## WORK TO BE COMPLETED
Rewrite the rows from the line with "The image size is (766, 481)." up to and including the line with "Source: FRED As", substituting "screen capture" for "screenshot" and leaving everything else unchanged. Leave the pictures out of your answer.

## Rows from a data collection
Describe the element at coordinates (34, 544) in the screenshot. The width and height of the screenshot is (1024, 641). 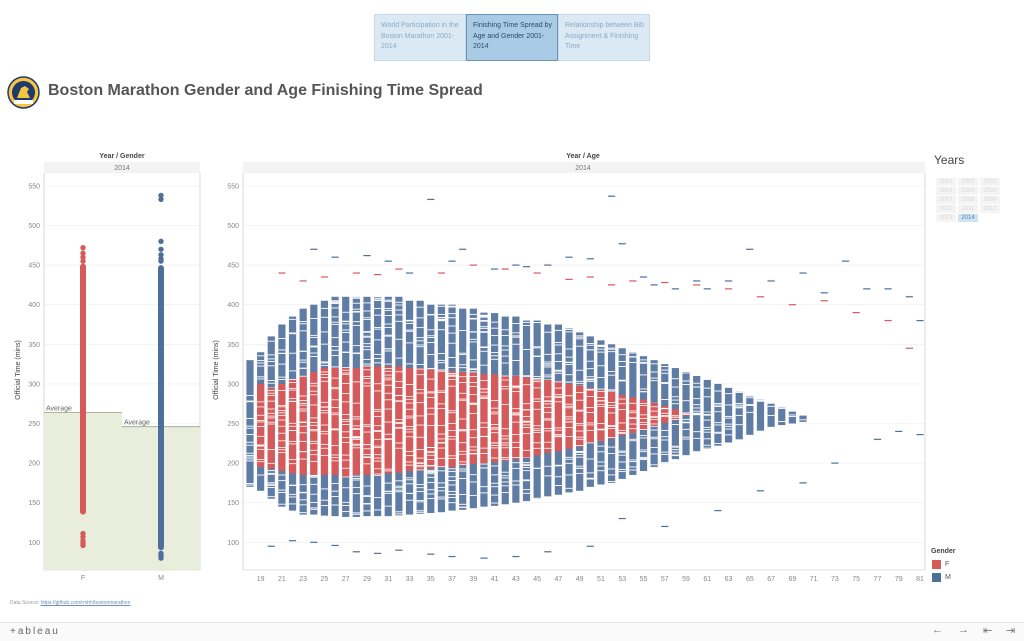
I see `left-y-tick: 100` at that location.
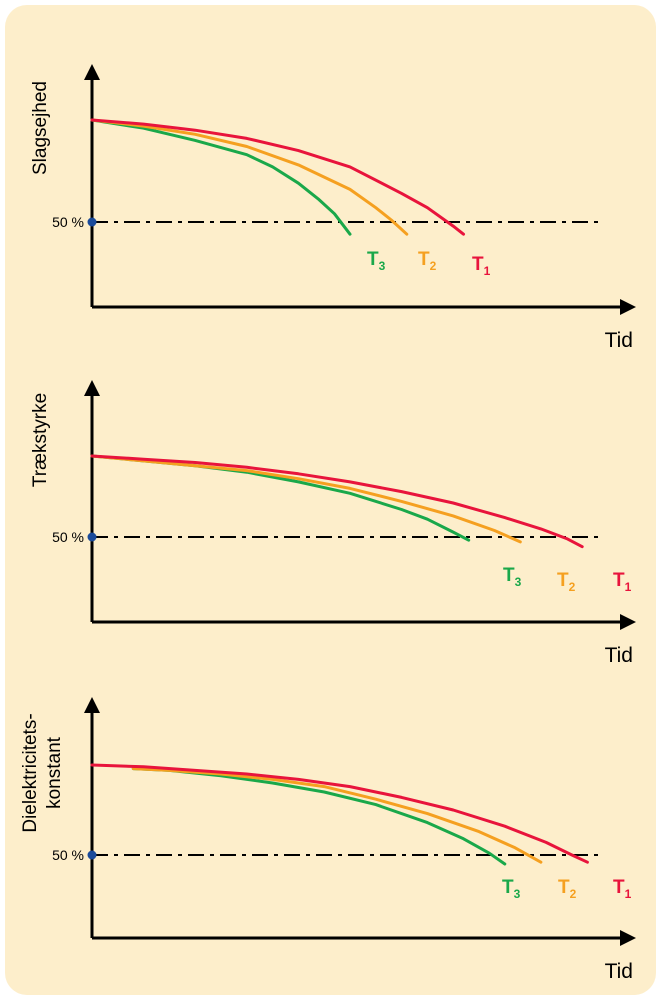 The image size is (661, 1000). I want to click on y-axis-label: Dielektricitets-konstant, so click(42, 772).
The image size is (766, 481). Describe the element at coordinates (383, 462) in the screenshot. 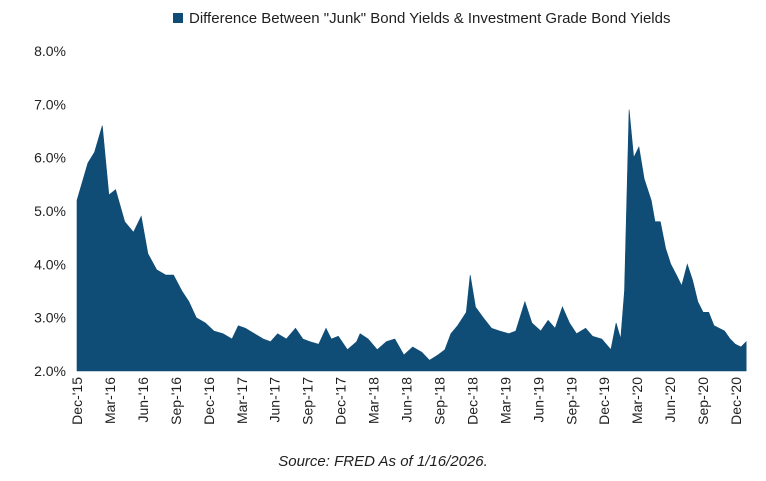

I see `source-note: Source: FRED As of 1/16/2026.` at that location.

--

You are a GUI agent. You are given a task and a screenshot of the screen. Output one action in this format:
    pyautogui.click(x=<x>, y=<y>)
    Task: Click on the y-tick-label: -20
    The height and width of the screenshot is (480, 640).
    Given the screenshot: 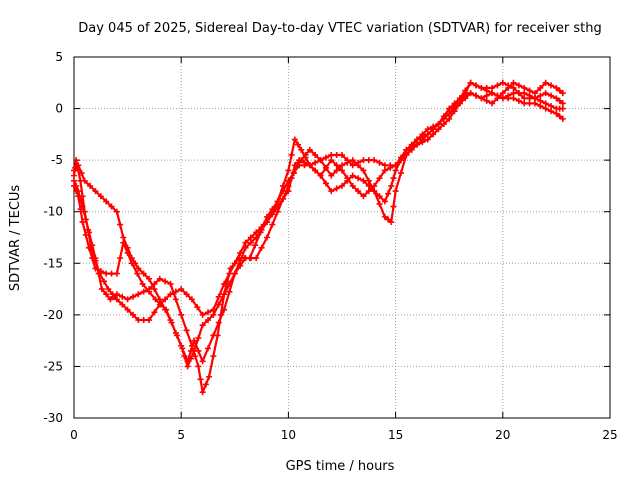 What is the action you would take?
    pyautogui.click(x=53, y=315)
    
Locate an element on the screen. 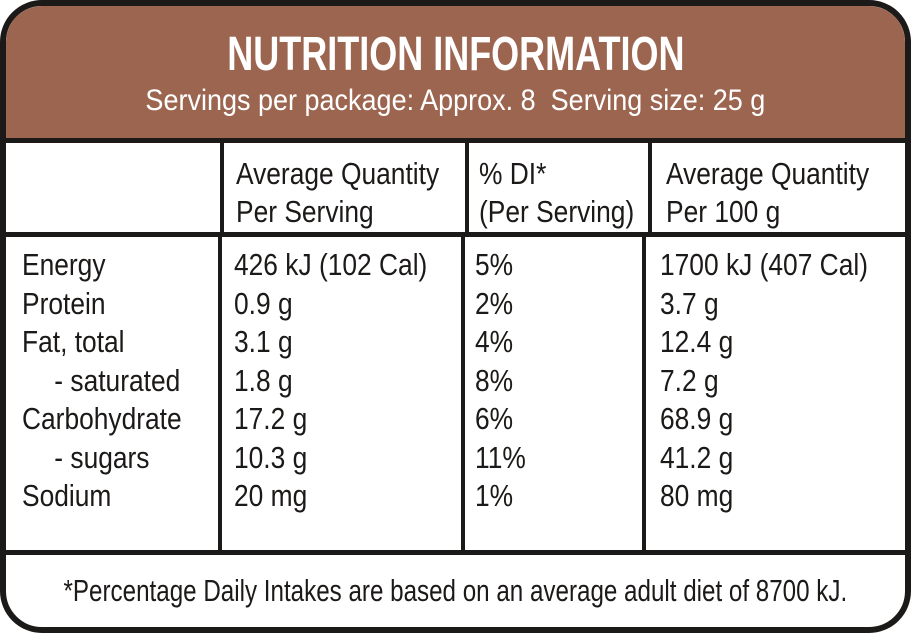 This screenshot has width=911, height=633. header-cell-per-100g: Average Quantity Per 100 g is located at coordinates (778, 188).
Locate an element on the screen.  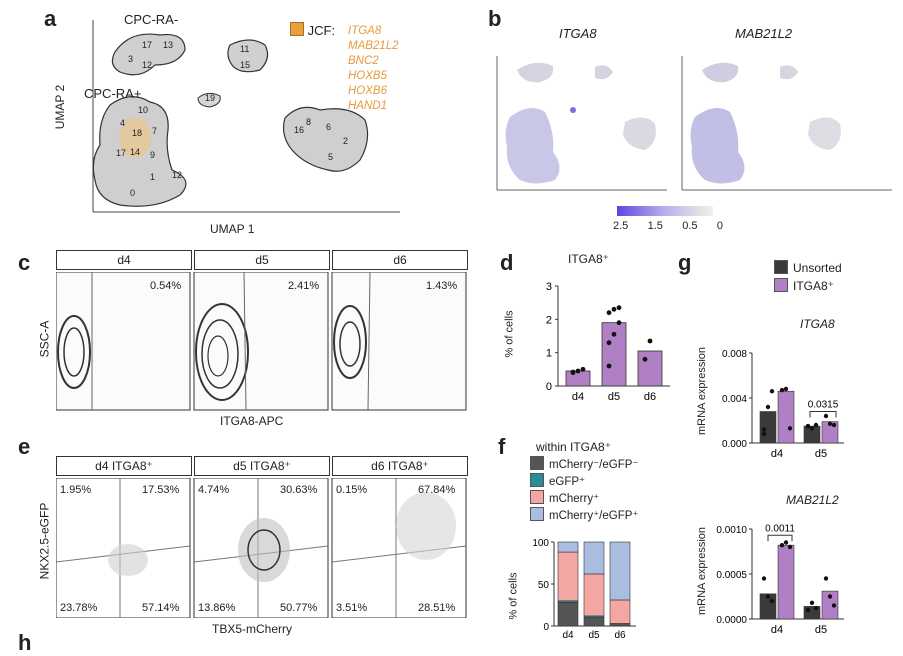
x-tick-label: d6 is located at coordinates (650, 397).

## ANSWER TO THIS TASK
The image size is (766, 481). Describe the element at coordinates (383, 462) in the screen capture. 

I see `source-note: Source: FRED As of 1/16/2026.` at that location.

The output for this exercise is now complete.